We came out of 2020 like most everyone else – exhausted, frazzled, and just a bit disoriented. But we decided to go ahead and shake off that strange year, regain our focus, and create the first Drinking Texas Whiskies of the Year list. We took all of our lock-down time and tasted (and sampled and drank) and discussed all the Texas whiskies we stumbled across. We came up with a list, and drank through it twice, then chose our favorites from among the naughty and nice (especially the naughty). And a new tradition was born.

Welcome to the 2nd Annual Drinking Texas Whiskies of the Year.

For 2021 we now had at least an idea of what we were trying to do and so we started visiting distilleries as they slowly opened back up to the public; we took part in a number of Zoom whiskey tastings; went to whiskey festivals, release parties and events; and made it a practice to try at least one new (to us) whiskey each week on the Drinking Texas Radio Show. What we managed to do was make it much harder on ourselves: there are so many people in Texas making so much good whiskey that the more you sample, the more difficult it is to settle on a favorite. But eventually we did and the results are listed under the 8 categories below.

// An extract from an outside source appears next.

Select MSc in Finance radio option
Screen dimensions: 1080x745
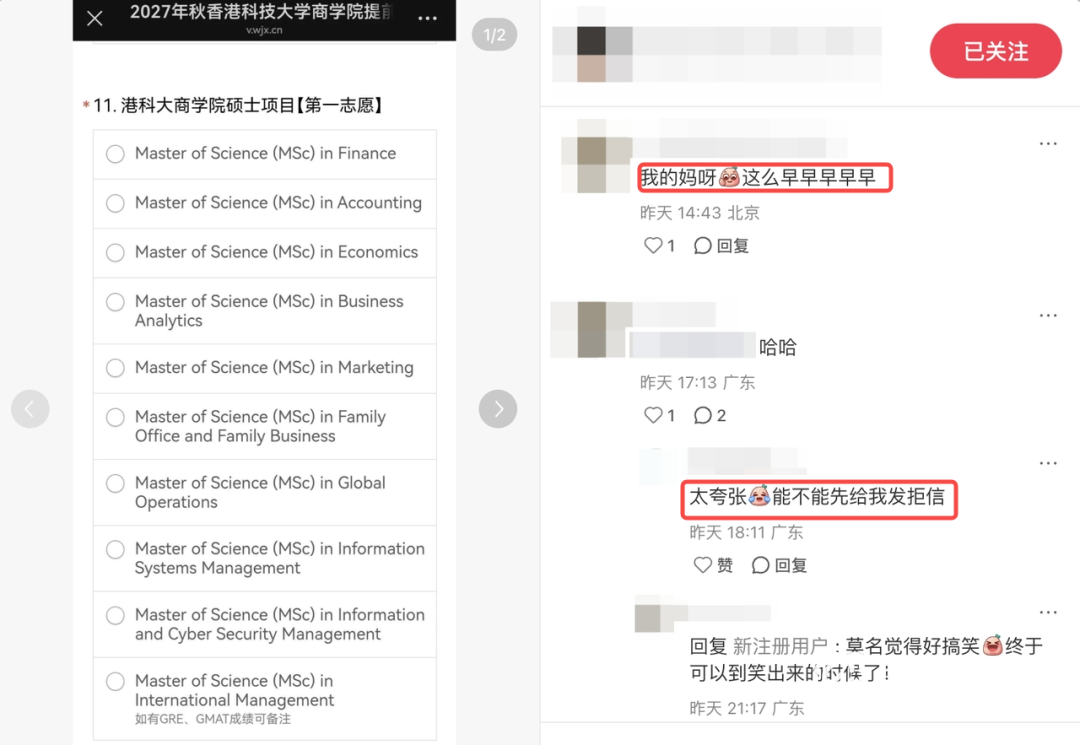(x=116, y=154)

All Texas whiskeys were eligible for consideration but we weren’t able, of course, to get to every one of them – there are so many limited runs, special blends, regional bottles and one-offs that we simply couldn’t run them all down … and we really, really tried. For this list we decided to consider availability (can people typically find these bottles?) and cost (can people typically afford these bottles?). And, of course, our personal preferences played a part. While we can absolutely recognize a fine example of a style we’re not necessarily fond of, we’re going to use our list to point people toward the bottles that really speak to us.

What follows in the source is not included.